> [SOURCE TEXT]:
■ ■ ■ ■ ■

Q1: Clarification on Quantization Details
We appreciate your request to clarify our quantization strategy. In response, we will revise Appendix A to include concrete illustrations of our percentile-based tokenization and its impact on model behavior.
Rather than performing an exhaustive search per metric, we use a consistent percentile-based tokenization strategy with 500 bins for all continuous-valued metrics. This enables uniform treatment across diverse metrics and simplifies model design. In Table 10, we conducted an ablation study on bin size, showing that 500 bins present a good tradeoff between reconstruction quality and ARECHO prediction difficulty. More importantly, we would like to reinforce why this design matters. ARECHO’s tokenization strategy unifies both regression and classification metrics under a single modeling framework, this is a key architectural innovation. Unlike UniVERSA, which relies on direct regression, our token-based method ensures consistent modeling across heterogeneous metrics, paving the way for robust scaling and modular extension.

■ ■ ■ ■ ■

> [EXCERPTED RECORDS]:
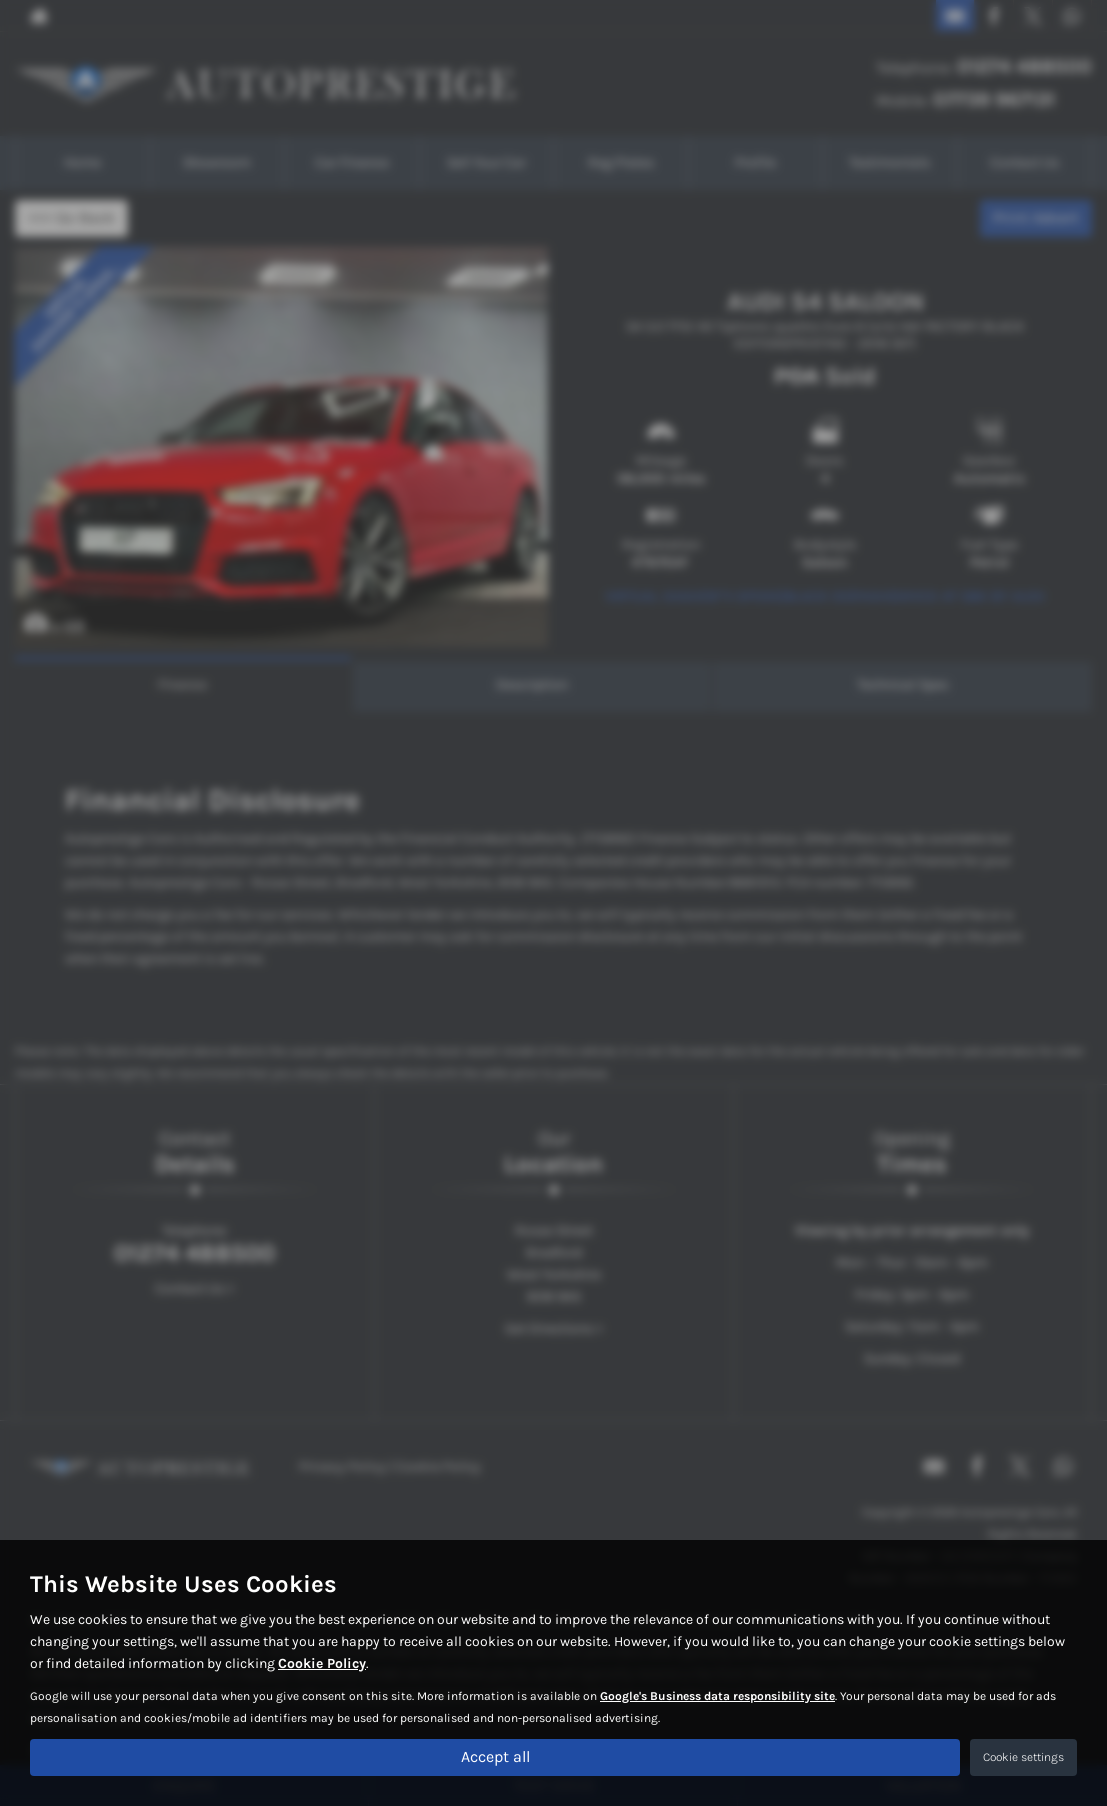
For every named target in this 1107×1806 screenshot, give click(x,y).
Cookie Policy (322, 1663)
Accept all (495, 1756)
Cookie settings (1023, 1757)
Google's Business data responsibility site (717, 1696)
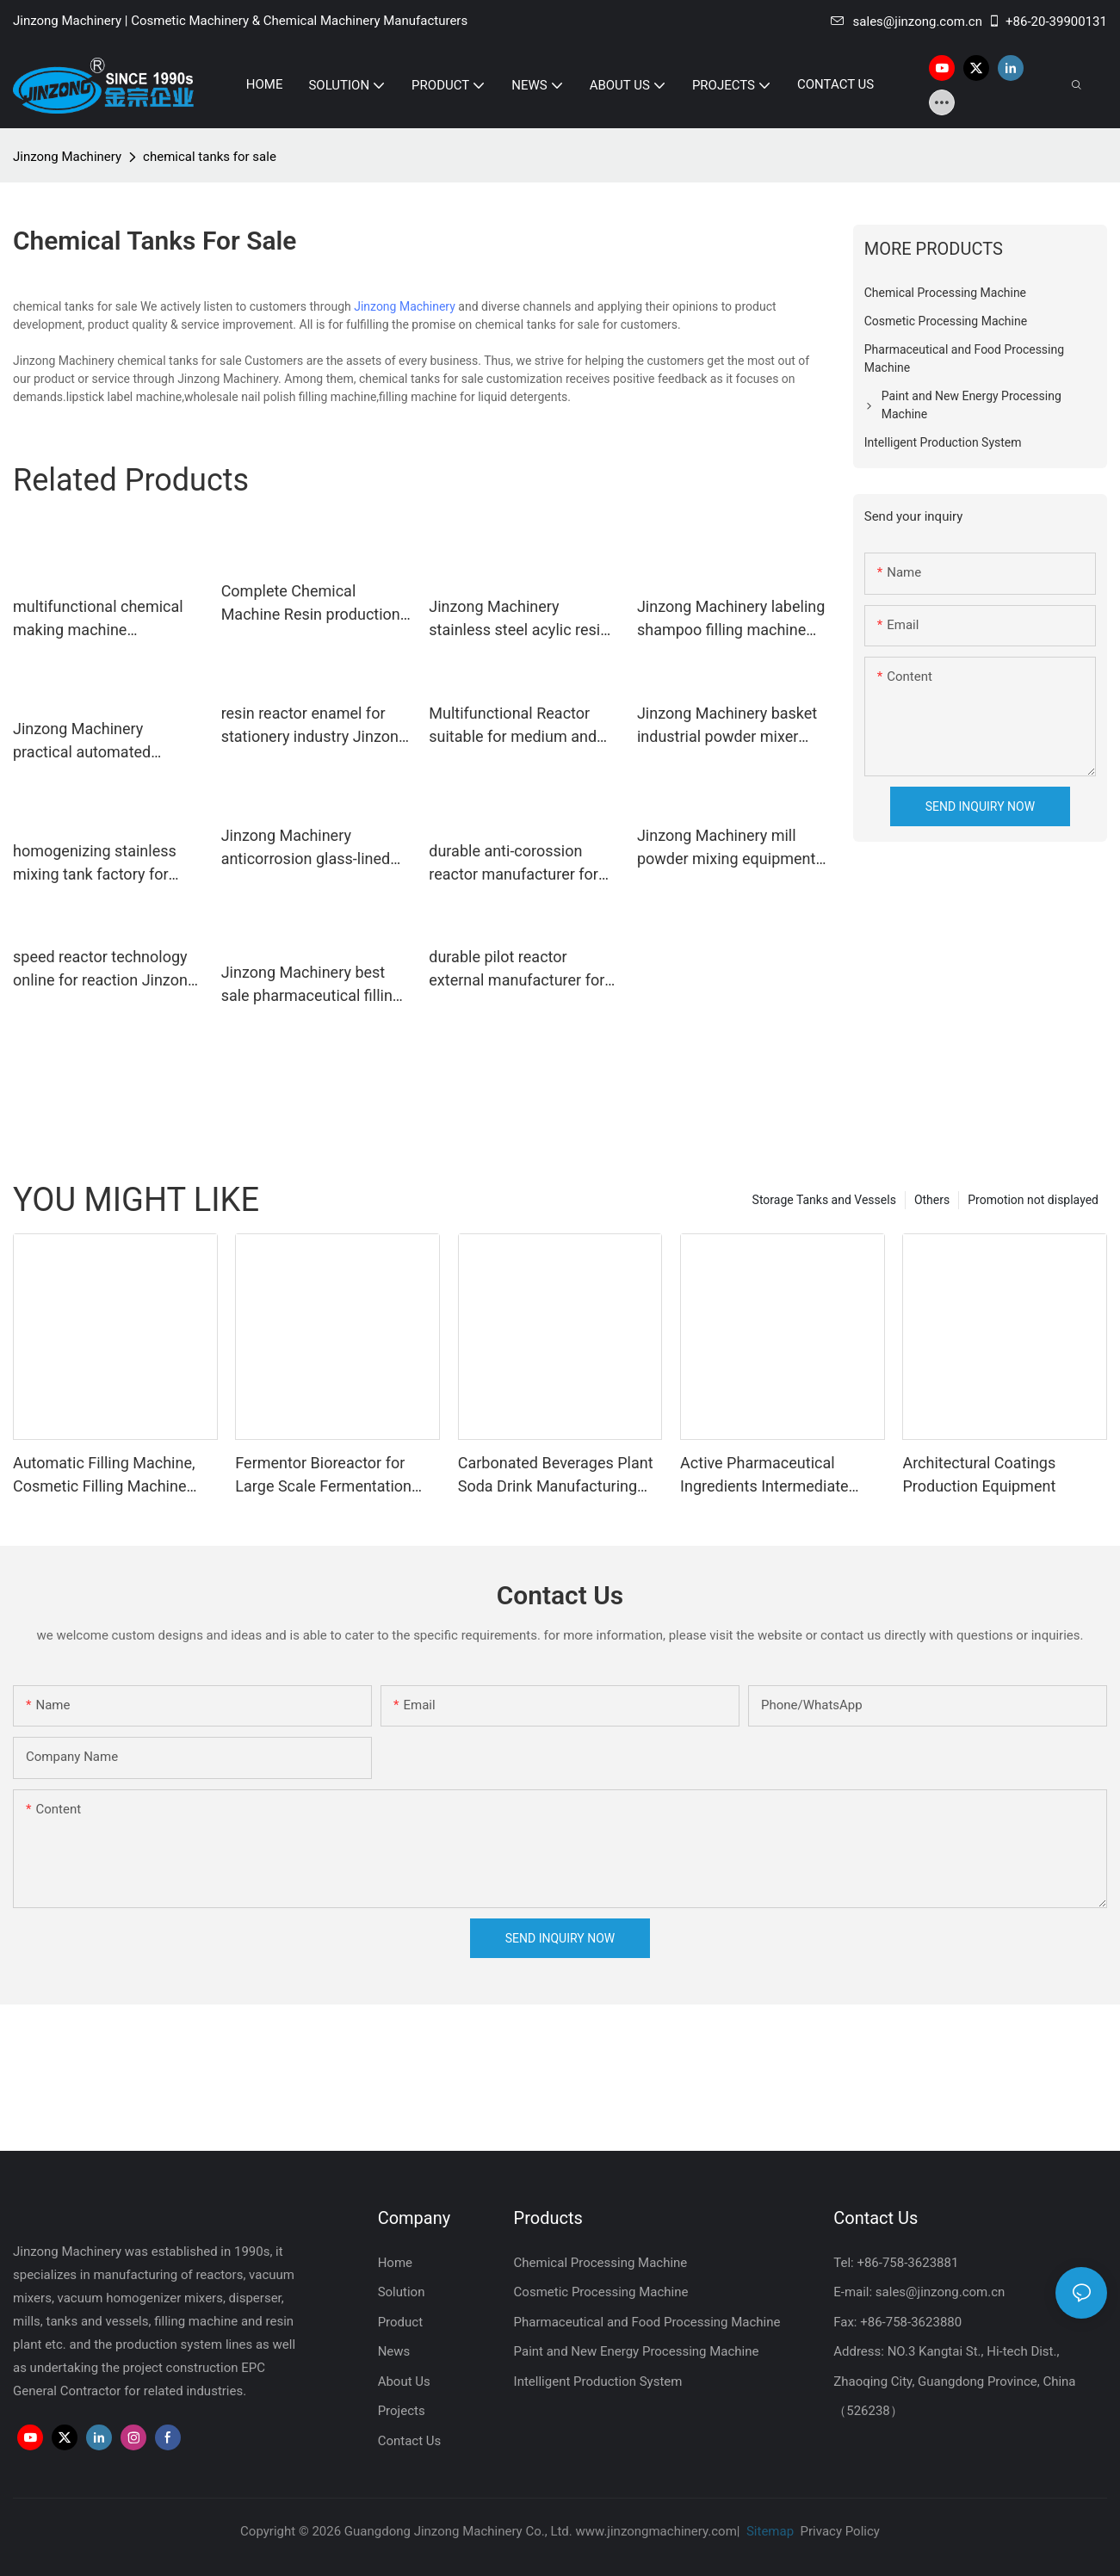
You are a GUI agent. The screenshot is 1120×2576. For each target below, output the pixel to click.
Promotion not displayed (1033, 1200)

■ ■ ■ ■ ■

> [EXERCISE TASK 1]: List every name the quantization reply gives to a document part or a system, such as a table, an appendix, or a model.
> [EXERCISE TASK 2]: Scale the records: repeat all their lines, requests included, with each coordinate in the answers multiplied by 2.45 and rounded to a whole number, halves rounded up. Leave the numbers in the requests unchanged, and leave the pictures out.

> [COMPLETE RESPONSE 1]:
Appendix A
Table 10
ARECHO
UniVERSA

> [COMPLETE RESPONSE 2]:
For every named target in this 1107×1806 screenshot, give click(x,y).
Cookie Policy (789, 4074)
Accept all (1213, 4302)
Cookie settings (2506, 4305)
Google's Business data responsibility site (1757, 4155)
You are a GUI agent. The screenshot is 1120×2576. For each target below, output the pixel to click.
Promotion not displayed (2531, 2940)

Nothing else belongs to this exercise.